But the real cause will be clear if you will consider that since labor must
find its workshop and reservoir in land, the labor question is but another
name for the land question, and will reexamine your assumption that private
property in land is necessary and right.
See how fully adequate is the cause I have pointed out. The most important
of all the material relations of man is his relation to the planet he inhabits,
and hence, the “impious resistance to the benevolent intentions of
his Creator,” which, as Bishop Nulty says, is involved in private property
in land, must produce evils wherever it exists. But by virtue of the law, “unto
whom much is given, from him much is required,” the very progress of
civilization makes the evils produced by private property in land more wide-spread
What is producing throughout the civilized world that condition of things
you rightly describe as intolerable is not this and that local error or minor
mistake. It is nothing less than the progress of civilization itself; nothing
less than the intellectual advance and the material growth in which our century
has been so preeminent, acting in a state of society based on private property
in land; nothing less than the new gifts that in our time God has been showering
on man, but which are being turned into scourges by man’s “impious
resistance to the benevolent intentions of his Creator.” ....

———

Reproduce the passage on labor and private property in land word for word, from start to finish.

———

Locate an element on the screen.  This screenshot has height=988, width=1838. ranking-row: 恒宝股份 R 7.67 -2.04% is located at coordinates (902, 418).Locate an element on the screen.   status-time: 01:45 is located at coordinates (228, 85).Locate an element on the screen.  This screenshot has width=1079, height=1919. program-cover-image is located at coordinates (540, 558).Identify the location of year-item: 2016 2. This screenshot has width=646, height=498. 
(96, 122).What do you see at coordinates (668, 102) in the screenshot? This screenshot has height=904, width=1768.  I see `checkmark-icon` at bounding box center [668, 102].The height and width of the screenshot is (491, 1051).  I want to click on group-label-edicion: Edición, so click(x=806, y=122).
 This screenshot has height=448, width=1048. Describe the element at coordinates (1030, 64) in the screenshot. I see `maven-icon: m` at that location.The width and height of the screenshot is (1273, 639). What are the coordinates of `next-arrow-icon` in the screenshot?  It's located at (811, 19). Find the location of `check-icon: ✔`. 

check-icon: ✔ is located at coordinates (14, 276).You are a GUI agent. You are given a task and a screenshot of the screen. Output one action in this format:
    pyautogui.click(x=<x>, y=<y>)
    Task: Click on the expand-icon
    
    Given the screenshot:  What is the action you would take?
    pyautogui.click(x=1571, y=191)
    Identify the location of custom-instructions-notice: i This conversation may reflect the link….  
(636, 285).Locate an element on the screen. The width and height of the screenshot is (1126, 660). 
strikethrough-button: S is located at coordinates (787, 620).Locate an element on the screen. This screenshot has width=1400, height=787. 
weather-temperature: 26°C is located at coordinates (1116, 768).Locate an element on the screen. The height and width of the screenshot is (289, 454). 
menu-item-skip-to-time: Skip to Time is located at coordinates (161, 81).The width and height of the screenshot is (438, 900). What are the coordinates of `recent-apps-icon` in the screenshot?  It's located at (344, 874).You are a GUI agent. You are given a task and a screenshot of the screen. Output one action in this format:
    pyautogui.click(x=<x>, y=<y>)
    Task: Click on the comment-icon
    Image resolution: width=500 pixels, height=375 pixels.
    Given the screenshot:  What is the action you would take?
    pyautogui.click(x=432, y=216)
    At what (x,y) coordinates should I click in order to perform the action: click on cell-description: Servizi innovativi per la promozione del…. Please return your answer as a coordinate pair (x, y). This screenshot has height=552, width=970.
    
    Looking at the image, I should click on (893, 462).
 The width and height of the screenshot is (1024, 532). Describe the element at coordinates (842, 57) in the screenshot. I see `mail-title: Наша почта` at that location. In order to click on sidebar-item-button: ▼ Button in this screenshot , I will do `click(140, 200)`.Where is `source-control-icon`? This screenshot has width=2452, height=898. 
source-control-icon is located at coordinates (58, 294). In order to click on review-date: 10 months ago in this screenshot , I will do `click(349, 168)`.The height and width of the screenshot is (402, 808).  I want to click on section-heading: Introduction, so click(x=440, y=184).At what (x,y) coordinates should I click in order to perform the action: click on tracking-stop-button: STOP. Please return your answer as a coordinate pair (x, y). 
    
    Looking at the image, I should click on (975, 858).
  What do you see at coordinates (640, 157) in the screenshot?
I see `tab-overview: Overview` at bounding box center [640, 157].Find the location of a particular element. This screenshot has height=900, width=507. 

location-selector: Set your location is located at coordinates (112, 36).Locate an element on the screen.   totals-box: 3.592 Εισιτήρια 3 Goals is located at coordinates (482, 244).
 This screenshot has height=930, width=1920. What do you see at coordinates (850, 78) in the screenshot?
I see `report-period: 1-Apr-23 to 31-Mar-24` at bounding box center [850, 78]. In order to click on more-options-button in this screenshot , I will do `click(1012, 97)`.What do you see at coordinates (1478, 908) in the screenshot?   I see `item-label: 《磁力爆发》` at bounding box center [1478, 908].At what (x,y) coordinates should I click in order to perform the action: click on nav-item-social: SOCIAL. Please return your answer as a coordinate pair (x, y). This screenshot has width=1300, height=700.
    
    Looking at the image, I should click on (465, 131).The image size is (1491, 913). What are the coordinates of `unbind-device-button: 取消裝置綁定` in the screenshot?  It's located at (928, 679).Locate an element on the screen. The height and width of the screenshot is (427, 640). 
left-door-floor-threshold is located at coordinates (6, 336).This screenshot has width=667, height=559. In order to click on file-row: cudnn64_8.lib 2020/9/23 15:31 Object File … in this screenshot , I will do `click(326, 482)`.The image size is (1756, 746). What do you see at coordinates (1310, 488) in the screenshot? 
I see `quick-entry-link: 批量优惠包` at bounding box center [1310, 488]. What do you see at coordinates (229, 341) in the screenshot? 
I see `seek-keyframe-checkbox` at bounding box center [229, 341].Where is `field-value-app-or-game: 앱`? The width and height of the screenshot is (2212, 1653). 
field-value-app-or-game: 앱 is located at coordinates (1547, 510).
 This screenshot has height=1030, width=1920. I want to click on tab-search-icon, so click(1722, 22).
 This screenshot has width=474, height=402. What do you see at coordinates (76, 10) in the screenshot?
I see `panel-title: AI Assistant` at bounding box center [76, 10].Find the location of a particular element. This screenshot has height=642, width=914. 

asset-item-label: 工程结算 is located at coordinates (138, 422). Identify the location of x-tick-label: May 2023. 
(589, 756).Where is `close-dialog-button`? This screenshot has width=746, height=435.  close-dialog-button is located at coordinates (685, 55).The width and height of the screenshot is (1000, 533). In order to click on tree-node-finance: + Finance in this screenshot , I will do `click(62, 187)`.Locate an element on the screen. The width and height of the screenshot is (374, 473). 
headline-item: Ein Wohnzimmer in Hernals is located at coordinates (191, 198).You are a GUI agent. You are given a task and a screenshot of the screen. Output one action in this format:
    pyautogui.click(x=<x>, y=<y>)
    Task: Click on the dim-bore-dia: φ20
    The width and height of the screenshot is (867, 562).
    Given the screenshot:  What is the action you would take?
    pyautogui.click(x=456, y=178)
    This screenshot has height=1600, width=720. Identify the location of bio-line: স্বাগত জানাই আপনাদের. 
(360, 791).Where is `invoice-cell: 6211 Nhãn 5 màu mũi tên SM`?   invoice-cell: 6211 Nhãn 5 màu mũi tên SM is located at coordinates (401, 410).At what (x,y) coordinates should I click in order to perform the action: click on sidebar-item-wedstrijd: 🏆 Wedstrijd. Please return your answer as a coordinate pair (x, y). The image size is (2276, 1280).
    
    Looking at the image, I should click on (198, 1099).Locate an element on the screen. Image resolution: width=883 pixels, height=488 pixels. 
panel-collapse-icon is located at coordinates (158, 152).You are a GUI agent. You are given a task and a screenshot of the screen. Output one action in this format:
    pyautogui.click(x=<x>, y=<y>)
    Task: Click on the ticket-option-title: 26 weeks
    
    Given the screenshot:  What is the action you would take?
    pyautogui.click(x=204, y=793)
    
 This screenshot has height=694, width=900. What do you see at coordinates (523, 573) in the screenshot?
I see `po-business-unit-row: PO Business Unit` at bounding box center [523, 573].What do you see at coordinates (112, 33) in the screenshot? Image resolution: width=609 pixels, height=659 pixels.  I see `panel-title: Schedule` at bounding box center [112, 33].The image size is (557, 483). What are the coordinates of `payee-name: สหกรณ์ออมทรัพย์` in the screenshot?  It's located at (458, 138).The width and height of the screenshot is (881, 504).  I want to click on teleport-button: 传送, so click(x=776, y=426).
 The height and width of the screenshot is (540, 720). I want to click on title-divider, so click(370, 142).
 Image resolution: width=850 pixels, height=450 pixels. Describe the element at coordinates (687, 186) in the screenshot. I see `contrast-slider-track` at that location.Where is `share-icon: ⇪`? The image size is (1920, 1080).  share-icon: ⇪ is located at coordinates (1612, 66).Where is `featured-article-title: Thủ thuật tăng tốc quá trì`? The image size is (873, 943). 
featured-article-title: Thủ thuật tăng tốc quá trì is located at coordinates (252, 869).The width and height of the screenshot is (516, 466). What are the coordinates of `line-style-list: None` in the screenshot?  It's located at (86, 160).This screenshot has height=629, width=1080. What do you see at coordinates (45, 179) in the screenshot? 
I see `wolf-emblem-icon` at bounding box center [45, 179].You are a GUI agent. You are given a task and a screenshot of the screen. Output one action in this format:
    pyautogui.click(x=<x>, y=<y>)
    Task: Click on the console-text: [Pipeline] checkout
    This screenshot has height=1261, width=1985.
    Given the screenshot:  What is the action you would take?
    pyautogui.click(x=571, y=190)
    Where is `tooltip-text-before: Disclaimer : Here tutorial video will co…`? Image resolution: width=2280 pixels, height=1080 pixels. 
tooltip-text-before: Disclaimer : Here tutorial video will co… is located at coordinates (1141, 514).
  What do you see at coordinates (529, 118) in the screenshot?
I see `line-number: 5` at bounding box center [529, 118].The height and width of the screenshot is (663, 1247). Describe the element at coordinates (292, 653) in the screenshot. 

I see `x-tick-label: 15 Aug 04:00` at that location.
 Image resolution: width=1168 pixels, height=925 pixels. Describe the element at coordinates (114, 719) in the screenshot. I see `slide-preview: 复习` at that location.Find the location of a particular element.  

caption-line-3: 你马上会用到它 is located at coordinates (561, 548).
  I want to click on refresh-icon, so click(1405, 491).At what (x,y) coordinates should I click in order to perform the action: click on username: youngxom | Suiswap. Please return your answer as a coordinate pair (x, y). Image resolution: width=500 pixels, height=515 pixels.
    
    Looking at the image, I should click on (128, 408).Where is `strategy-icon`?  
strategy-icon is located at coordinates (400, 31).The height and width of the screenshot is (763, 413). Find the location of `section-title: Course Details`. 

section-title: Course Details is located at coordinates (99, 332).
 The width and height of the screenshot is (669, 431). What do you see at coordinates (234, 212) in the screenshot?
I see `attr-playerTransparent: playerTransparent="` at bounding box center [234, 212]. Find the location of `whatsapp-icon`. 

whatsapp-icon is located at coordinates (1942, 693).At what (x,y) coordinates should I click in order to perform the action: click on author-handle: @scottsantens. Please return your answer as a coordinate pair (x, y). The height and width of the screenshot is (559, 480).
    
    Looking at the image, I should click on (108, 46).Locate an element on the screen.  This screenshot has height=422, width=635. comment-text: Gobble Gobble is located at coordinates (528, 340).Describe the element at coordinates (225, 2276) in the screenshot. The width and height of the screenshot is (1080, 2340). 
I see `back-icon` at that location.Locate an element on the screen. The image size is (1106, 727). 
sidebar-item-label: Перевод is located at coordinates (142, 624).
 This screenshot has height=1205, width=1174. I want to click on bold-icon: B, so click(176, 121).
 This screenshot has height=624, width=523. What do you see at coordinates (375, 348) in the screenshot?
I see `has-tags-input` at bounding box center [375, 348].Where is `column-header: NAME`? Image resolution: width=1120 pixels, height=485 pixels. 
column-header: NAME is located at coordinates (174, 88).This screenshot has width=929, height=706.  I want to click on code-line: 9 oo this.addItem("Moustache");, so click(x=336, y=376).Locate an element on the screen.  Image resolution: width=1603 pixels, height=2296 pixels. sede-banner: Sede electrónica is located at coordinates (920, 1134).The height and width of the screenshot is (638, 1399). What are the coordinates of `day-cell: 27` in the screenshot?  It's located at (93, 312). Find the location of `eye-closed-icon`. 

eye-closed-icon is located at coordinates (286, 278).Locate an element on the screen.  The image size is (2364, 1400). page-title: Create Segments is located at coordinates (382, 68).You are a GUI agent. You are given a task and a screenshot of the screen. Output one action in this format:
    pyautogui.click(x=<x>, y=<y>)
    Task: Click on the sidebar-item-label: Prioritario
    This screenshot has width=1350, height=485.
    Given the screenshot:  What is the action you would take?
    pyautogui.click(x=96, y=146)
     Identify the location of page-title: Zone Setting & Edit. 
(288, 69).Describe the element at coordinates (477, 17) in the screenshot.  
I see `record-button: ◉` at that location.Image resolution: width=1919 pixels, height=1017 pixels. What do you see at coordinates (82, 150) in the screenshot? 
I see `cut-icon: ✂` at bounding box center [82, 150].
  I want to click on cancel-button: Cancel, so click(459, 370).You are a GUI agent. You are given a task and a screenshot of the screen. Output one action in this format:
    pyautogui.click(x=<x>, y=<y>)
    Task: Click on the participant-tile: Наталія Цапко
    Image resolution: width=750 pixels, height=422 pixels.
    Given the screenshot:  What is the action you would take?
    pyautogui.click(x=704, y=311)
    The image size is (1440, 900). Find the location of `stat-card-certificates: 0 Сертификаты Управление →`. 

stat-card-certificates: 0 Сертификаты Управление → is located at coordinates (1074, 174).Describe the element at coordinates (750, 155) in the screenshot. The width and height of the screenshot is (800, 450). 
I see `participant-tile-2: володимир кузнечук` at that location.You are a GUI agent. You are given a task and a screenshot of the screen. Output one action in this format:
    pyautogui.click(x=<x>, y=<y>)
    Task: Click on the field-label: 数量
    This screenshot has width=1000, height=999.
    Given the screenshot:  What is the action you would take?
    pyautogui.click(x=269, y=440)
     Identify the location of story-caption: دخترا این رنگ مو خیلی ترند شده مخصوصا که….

———

Task answer:
But the real cause will be clear if you will consider that since labor must
find its workshop and reservoir in land, the labor question is but another
name for the land question, and will reexamine your assumption that private
property in land is necessary and right.
See how fully adequate is the cause I have pointed out. The most important
of all the material relations of man is his relation to the planet he inhabits,
and hence, the “impious resistance to the benevolent intentions of
his Creator,” which, as Bishop Nulty says, is involved in private property
in land, must produce evils wherever it exists. But by virtue of the law, “unto
whom much is given, from him much is required,” the very progress of
civilization makes the evils produced by private property in land more wide-spread
What is producing throughout the civilized world that condition of things
you rightly describe as intolerable is not this and that local error or minor
mistake. It is nothing less than the progress of civilization itself; nothing
less than the intellectual advance and the material growth in which our century
has been so preeminent, acting in a state of society based on private property
in land; nothing less than the new gifts that in our time God has been showering
on man, but which are being turned into scourges by man’s “impious
resistance to the benevolent intentions of his Creator.” ....